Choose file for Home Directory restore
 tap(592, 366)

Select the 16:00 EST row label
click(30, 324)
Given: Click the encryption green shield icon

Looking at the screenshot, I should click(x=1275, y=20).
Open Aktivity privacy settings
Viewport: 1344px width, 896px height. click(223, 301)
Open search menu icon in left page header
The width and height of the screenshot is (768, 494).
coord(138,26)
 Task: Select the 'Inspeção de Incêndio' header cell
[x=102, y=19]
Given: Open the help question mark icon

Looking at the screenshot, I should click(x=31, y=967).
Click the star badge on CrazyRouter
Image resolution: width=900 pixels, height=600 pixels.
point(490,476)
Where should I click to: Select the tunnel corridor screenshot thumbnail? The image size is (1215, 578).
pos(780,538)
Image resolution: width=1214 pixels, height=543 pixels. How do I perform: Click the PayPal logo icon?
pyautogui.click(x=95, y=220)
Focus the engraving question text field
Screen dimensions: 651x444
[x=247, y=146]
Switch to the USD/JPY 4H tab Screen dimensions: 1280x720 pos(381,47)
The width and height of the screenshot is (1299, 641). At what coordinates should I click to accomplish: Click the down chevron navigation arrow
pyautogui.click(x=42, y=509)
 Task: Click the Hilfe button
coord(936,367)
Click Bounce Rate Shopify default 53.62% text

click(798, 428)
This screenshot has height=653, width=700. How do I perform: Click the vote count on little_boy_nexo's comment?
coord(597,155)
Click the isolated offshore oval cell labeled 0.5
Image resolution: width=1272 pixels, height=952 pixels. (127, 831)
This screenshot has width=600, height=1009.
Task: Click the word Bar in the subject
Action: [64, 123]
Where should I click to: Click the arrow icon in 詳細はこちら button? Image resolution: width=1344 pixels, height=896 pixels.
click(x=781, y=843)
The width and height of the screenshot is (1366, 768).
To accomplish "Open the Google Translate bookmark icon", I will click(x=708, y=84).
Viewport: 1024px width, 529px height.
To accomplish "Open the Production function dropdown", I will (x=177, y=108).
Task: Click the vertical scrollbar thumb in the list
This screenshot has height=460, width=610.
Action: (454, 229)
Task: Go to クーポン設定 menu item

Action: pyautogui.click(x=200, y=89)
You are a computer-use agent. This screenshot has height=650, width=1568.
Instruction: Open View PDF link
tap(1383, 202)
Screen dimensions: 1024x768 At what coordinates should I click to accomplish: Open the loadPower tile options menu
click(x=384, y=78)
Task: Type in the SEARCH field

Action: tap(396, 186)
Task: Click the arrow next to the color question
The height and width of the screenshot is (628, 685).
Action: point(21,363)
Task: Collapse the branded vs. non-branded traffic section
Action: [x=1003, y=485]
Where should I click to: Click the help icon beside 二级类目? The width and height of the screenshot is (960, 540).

+-------+

▶ **Required work**
Restate all of the lines in the material exactly as they are.

▶ **Answer**
Choose file for Home Directory restore
 tap(592, 366)

Select the 16:00 EST row label
click(30, 324)
Given: Click the encryption green shield icon

Looking at the screenshot, I should click(x=1275, y=20).
Open Aktivity privacy settings
Viewport: 1344px width, 896px height. click(223, 301)
Open search menu icon in left page header
The width and height of the screenshot is (768, 494).
coord(138,26)
 Task: Select the 'Inspeção de Incêndio' header cell
[x=102, y=19]
Given: Open the help question mark icon

Looking at the screenshot, I should click(x=31, y=967).
Click the star badge on CrazyRouter
Image resolution: width=900 pixels, height=600 pixels.
point(490,476)
Where should I click to: Select the tunnel corridor screenshot thumbnail? The image size is (1215, 578).
pos(780,538)
Image resolution: width=1214 pixels, height=543 pixels. How do I perform: Click the PayPal logo icon?
pyautogui.click(x=95, y=220)
Focus the engraving question text field
Screen dimensions: 651x444
[x=247, y=146]
Switch to the USD/JPY 4H tab Screen dimensions: 1280x720 pos(381,47)
The width and height of the screenshot is (1299, 641). At what coordinates should I click to accomplish: Click the down chevron navigation arrow
pyautogui.click(x=42, y=509)
 Task: Click the Hilfe button
coord(936,367)
Click Bounce Rate Shopify default 53.62% text

click(798, 428)
This screenshot has height=653, width=700. How do I perform: Click the vote count on little_boy_nexo's comment?
coord(597,155)
Click the isolated offshore oval cell labeled 0.5
Image resolution: width=1272 pixels, height=952 pixels. (127, 831)
This screenshot has width=600, height=1009.
Task: Click the word Bar in the subject
Action: [64, 123]
Where should I click to: Click the arrow icon in 詳細はこちら button? Image resolution: width=1344 pixels, height=896 pixels.
click(x=781, y=843)
The width and height of the screenshot is (1366, 768).
To accomplish "Open the Google Translate bookmark icon", I will click(x=708, y=84).
Viewport: 1024px width, 529px height.
To accomplish "Open the Production function dropdown", I will (x=177, y=108).
Task: Click the vertical scrollbar thumb in the list
This screenshot has height=460, width=610.
Action: (454, 229)
Task: Go to クーポン設定 menu item

Action: pyautogui.click(x=200, y=89)
You are a computer-use agent. This screenshot has height=650, width=1568.
Instruction: Open View PDF link
tap(1383, 202)
Screen dimensions: 1024x768 At what coordinates should I click to accomplish: Open the loadPower tile options menu
click(x=384, y=78)
Task: Type in the SEARCH field

Action: tap(396, 186)
Task: Click the arrow next to the color question
The height and width of the screenshot is (628, 685).
Action: point(21,363)
Task: Collapse the branded vs. non-branded traffic section
Action: [x=1003, y=485]
Where should I click to: Click the help icon beside 二级类目? The width and height of the screenshot is (960, 540).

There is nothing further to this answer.